(Quoted passage):
* Begin *

The first was that they are descriptions, and a description is only sometimes suitable as an alternative.

The second was that I disagreed with the categorization of their examples. Their first example of "Describes without errors" actually had an error - that's a man riding a dirt bike on a track, not a road. I don't agree with their self-assessed level of success.

But perhaps I'm being too harsh, and I will try to keep Samuel Johnson's words in mind: "A horse that can count to ten is a remarkable horse - not a remarkable mathematician."

sb
Sarah E. Bourne
Director of IT Accessibility
Massachusetts Office of Information Technology
Commonwealth of Massachusetts
1 Ashburton Pl. rm 1601 Boston MA 02108
617-626-4502
= EMAIL ADDRESS REMOVED =
http://www.mass.gov/itd


-----Original Message-----
From: = EMAIL ADDRESS REMOVED = [mailto: = EMAIL ADDRESS REMOVED = ] On Behalf Of L Snider
Sent: Wednesday, November 19, 2014 1:26 PM
To: WebAIM Discussion List
Subject: [WebAIM] Google Automatic Alts?

* End *

(Collected material):
* Begin *

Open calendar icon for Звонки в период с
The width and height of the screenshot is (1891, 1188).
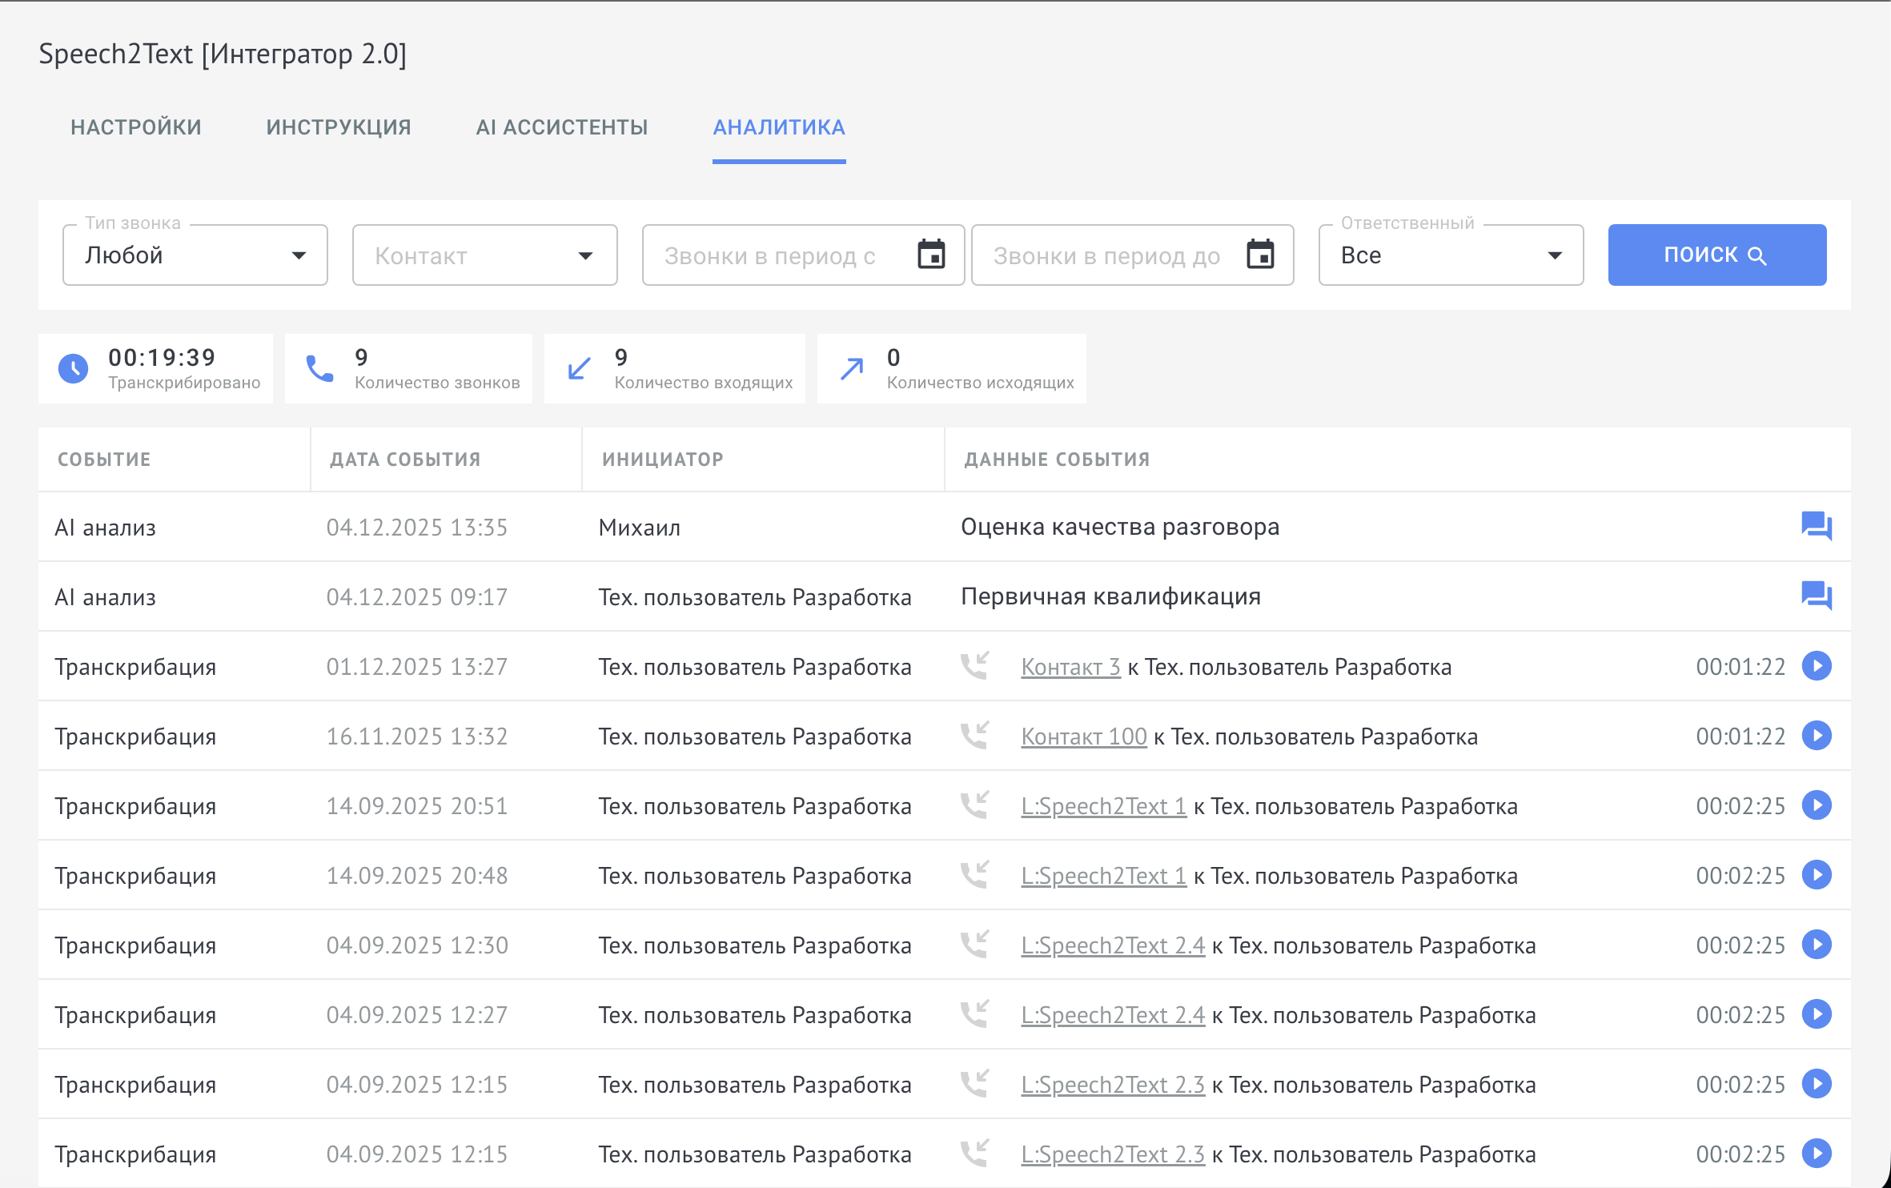(x=931, y=255)
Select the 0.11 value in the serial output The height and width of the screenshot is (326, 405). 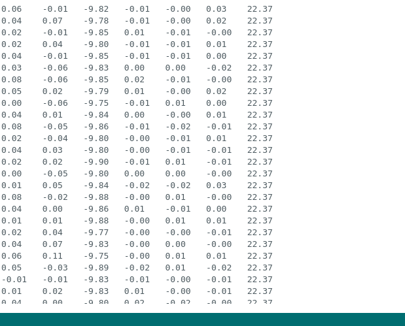(x=52, y=256)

* End *

(Written exercise):
Answer these about the email, one per line:
(a) What does the first "Describes without errors" example actually show?
(b) What is Sarah E. Bourne's title?
(c) On what date was the original message sent?

(Solution to the problem):
(a) A man riding a dirt bike on a track, not a road.
(b) Director of IT Accessibility.
(c) Wednesday, November 19, 2014.